O tabagismo voltou a crescer entre jovens brasileiros, acendendo um sinal de alerta para a saúde pública. Após anos de queda, os dados do Vigitel Brasil mostram que a proporção de fumantes subiu de 9,2% em 2023 para 11,5% em 2024, movimento atribuído, principalmente, ao avanço do cigarro eletrônico, o chamado vape.

Especialistas apontam que o dispositivo, muitas vezes visto como alternativa “menos prejudicial”, pode conter até 20 vezes mais nicotina do que o cigarro tradicional, aumentando o risco de dependência e doenças graves. A substância, altamente viciante, está diretamente ligada a inflamações crônicas e danos pulmonares.

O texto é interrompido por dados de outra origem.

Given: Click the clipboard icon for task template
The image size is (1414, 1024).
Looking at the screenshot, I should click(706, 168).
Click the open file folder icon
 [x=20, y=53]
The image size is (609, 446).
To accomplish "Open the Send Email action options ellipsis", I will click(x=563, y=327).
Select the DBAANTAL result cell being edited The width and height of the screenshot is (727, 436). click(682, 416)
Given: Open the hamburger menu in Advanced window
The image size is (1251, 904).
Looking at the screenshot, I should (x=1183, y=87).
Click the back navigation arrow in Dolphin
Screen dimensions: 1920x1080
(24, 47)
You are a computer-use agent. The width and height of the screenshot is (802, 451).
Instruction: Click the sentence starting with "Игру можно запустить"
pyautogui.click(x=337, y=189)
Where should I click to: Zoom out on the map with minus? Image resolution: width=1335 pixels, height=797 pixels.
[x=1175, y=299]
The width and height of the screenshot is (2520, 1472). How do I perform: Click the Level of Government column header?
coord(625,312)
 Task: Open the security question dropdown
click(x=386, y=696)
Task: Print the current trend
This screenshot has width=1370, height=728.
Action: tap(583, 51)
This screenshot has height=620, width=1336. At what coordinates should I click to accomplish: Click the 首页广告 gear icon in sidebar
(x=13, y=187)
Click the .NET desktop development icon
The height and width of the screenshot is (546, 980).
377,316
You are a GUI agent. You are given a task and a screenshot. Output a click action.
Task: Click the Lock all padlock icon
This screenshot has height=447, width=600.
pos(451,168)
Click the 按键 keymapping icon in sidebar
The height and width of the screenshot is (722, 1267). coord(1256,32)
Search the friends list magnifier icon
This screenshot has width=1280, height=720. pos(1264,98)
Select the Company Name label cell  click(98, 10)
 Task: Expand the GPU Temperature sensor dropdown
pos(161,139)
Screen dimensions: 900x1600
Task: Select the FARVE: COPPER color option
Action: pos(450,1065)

O impacto já aparece em histórias reais. A influenciadora Laura Beatriz Nascimento, de 28 anos, desenvolveu câncer de pulmão após migrar para o cigarro eletrônico na tentativa de parar de fumar. Parte do pulmão precisou ser retirada. Hoje, após mais de um ano sem fumar, ela usa as redes sociais para alertar sobre os riscos.
O cigarro libera mais de 5 mil substâncias tóxicas no organismo, contribuindo para doenças como câncer, problemas cardíacos e Doença Pulmonar Obstrutiva Crônica (DPOC). No Brasil, o tabagismo causa mais de 145 mil mortes por ano.
Além do impacto na saúde, o custo também é elevado: cerca de R$ 153,5 milhões anuais para o Sistema Único de Saúde (SUS).
Apesar disso, estratégias simples podem ajudar. Estudos indicam que uma conversa de poucos minutos com profissionais de saúde pode reduzir significativamente o número de fumantes. Ainda assim, milhões de brasileiros passam por consultas sem receber orientação.
Enquanto políticas públicas enfrentam desafios, incluindo o avanço do mercado ilegal, especialistas reforçam: informação e prevenção continuam sendo as principais armas contra o tabagismo na era do vape.